TEXTO DE LA PÁGINA:

::::::::::

Esta mañana, timbrazo estridente a las siete. Yo pensaba que sería un neumático, y de la señora M. Hélène me lo trae y enciende la luz para dármelo. No había podido reunirse con Anna, pero su carta contenía otra cosa, una noticia que ha soltado las riendas a una oleada de pensamientos tan apremiantes que debo escribir para sosegarme: el marido y la hija de la señora Löb han sido detenidos en el sur. Ella estaba tan tranquila con respecto a ellos, le había costado tanto separarse de su hija. Ahora es ella la que asiste impotente a la tortura de ambos.
Así que otra vez me sumerjo en estas olas amargas que ya me resultan tan conocidas. Durante casi una hora, acostada en la cama, doy vueltas y más vueltas a las mismas preguntas angustiosas. Pienso en Jacques, en Yvonne y Daniel, en Denise y también en papá, porque temo también por papá, un sudor de angustia me cubría poco a poco. (...)

::::::::::

APLICA LO LEÍDO:
(1) Según el texto sobre la detención de la familia Löb, ¿dónde han detenido al marido y a la hija de la señora Löb?
(2) Retoma el texto sobre la detención de la familia Löb justo después de su última frase.

::::::::::

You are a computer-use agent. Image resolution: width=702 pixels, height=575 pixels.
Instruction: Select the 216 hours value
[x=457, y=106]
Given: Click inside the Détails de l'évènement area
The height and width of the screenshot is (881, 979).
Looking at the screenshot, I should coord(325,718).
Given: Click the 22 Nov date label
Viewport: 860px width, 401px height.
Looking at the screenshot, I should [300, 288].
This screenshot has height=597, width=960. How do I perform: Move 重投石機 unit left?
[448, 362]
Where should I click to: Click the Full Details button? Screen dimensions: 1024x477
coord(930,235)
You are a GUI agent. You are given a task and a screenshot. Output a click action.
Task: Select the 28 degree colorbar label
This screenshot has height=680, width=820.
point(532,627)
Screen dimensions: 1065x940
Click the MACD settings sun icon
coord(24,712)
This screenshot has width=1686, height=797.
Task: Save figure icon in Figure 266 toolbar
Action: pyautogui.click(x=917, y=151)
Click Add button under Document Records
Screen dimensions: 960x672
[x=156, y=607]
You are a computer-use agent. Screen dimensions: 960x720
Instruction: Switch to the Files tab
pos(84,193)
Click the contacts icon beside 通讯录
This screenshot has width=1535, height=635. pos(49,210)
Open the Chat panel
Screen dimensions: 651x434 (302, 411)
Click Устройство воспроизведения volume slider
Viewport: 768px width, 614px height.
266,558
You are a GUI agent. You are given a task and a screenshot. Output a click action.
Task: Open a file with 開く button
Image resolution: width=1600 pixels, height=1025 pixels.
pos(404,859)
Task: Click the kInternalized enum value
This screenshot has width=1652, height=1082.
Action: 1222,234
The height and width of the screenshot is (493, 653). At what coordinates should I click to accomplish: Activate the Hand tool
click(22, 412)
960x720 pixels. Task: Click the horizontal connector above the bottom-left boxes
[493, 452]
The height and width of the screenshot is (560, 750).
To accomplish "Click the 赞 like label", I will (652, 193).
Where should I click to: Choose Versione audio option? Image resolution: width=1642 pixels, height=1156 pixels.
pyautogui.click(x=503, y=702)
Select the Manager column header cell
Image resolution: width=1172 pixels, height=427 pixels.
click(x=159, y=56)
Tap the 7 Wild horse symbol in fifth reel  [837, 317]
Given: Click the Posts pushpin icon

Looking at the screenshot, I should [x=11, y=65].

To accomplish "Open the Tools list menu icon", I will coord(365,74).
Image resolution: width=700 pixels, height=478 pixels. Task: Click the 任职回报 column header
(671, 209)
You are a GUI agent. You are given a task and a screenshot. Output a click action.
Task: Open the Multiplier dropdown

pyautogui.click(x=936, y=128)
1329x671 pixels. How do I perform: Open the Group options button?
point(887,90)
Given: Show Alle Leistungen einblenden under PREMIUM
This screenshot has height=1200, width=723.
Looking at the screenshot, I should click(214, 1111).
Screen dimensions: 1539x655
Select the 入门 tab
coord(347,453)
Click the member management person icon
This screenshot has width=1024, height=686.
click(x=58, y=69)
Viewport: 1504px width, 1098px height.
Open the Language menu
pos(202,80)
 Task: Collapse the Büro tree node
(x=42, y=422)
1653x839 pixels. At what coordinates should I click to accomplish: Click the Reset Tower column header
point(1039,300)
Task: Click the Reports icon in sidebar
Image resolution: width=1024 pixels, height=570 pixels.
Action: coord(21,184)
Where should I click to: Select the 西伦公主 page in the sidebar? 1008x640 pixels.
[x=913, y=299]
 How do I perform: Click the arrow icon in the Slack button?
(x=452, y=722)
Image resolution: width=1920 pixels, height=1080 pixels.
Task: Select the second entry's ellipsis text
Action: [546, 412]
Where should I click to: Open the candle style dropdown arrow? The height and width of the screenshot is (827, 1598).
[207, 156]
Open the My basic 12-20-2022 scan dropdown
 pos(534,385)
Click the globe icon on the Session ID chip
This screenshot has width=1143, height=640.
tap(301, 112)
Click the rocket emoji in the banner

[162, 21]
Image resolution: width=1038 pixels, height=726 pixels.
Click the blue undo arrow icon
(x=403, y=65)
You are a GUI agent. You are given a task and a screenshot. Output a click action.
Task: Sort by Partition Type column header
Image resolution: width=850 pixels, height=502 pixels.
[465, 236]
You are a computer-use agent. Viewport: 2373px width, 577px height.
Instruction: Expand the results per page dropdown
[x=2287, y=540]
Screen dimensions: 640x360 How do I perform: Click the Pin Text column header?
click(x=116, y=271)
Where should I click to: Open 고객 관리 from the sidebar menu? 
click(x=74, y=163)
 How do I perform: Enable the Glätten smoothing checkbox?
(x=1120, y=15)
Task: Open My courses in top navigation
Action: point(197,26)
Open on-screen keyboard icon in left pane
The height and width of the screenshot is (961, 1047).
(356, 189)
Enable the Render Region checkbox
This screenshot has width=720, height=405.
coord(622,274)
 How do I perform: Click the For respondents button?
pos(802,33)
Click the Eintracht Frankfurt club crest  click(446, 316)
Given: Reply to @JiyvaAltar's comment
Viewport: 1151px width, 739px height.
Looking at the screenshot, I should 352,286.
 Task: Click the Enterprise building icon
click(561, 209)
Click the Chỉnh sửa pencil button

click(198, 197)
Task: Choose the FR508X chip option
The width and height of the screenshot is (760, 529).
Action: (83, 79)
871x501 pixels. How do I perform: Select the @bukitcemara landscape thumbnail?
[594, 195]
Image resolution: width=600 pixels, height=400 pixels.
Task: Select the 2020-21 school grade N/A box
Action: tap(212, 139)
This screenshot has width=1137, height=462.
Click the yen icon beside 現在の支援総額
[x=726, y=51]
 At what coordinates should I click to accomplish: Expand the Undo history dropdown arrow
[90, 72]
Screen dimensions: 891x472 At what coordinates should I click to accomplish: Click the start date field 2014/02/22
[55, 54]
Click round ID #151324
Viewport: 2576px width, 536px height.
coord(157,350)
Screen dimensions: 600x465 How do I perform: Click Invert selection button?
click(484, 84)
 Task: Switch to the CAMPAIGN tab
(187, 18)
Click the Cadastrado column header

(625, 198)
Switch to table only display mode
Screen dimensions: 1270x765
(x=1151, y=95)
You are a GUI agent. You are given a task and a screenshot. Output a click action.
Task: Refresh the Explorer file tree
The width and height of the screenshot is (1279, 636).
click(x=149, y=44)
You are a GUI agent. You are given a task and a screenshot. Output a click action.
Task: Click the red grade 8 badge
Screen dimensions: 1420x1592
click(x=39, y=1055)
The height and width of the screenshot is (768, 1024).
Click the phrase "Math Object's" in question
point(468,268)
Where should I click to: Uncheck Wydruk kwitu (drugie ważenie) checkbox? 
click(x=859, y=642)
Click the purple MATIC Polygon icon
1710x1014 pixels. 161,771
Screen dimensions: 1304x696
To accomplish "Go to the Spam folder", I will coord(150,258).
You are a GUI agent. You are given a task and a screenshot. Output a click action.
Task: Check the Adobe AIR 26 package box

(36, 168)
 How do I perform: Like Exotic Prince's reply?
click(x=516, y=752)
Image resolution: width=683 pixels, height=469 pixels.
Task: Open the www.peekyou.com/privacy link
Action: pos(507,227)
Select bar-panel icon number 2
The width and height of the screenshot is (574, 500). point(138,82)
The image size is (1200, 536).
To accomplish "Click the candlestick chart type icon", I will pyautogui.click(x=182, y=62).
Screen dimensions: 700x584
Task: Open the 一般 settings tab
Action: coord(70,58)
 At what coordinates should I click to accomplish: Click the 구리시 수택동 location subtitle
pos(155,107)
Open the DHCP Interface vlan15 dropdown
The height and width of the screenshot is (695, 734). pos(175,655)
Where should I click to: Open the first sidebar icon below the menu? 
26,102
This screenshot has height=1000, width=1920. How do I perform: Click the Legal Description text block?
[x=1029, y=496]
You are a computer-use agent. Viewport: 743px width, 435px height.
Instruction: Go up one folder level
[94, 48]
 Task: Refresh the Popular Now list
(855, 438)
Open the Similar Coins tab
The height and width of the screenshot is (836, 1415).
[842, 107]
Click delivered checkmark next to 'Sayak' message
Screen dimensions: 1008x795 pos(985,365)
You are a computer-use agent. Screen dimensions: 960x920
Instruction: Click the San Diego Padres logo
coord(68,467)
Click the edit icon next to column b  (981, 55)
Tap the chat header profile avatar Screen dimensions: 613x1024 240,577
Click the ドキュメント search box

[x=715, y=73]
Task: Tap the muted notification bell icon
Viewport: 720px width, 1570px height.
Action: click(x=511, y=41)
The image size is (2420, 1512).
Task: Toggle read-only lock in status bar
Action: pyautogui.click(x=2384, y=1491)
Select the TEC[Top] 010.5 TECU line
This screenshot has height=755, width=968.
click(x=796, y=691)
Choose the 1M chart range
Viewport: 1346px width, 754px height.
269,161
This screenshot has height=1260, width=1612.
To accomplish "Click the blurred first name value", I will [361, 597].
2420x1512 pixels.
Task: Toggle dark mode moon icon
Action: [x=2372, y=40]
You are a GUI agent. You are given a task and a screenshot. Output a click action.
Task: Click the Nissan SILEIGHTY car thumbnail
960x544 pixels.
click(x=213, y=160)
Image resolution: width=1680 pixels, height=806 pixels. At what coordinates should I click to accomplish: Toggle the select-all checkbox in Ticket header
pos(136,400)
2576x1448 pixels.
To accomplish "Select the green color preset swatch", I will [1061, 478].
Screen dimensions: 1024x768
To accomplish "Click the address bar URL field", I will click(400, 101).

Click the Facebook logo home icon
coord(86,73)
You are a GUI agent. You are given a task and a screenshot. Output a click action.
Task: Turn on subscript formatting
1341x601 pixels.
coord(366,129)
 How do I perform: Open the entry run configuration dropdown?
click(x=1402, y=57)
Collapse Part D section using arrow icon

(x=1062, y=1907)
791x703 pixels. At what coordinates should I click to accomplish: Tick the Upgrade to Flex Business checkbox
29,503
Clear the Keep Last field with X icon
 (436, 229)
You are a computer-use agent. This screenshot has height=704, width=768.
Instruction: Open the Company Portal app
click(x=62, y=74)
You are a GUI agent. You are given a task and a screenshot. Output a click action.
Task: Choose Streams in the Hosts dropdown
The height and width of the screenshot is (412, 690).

::::::::::

RESPUESTAS POR NÚMERO:
(1) En el sur.

(2)
Me despierto angustiada por este problema de la incomprensión ajena. He llegado a preguntarme si lo que yo quería no era imposible. Ayer, en la Sorbona, hablé con una compañera muy amable, la señora Gibelin. Había, sin embargo, entre nosotras el foso de la ignorancia. Pero creo que si ella supiera estaría tan angustiada como yo. Por eso he cometido mil veces el error de no hacer el esfuerzo de contarlo todo, de zarandearla, de obligarla a comprender. Pero hay muchas cosas en mí que dificultan este esfuerzo: primero la repulsión que me produce despertar la compasión de los demás (y, sin embargo, siempre trato de arrancarles su comprensión y de que se avergüencen un poco de sí mismos). Sólo que aquí tropezamos con un grave problema: la naturaleza humana está hecha de tal modo que tu interlocutor sólo comprenderá si le das pruebas inmediatas, pruebas de las que tú eres el centro: no le emocionarán tus relatos sobre los demás, sino tu propia suerte. No le arrancarás un poco de comprensión contándole las desgracias que te afligen. ¿Pero entonces? Advierto con hastío que voy descaminada: que soy yo la que ha pasado a ser el centro de atención, mientras que lo único que cuenta es la tortura de los demás, es la cuestión de principio, los miles de casos individuales que la constituyen; advierto con horror que el otro da su compasión (que es mucho más fácil de obtener que su comprensión, porque ésta implica una adhesión de todo su ser, una revisión total de uno mismo).
¿Cómo resolver este dilema?
Hay muy pocas almas lo bastante generosas para afrontar la cuestión en sí misma, para en lugar de considerar un caso individual a la persona que lo cuenta ver a través de ella el sufrimiento ajeno.
Esas almas deben poseer una gran inteligencia y también una gran sensibilidad, no basta con poder ver, hay que poder sentir, sentir la angustia de la madre a la que han arrebatado sus hijos, la tortura de la mujer separada de su marido; la suma inmensa de valentía que todos los deportados deben reunir todos los días, los sufrimientos y las miserias físicas que deben acosarles.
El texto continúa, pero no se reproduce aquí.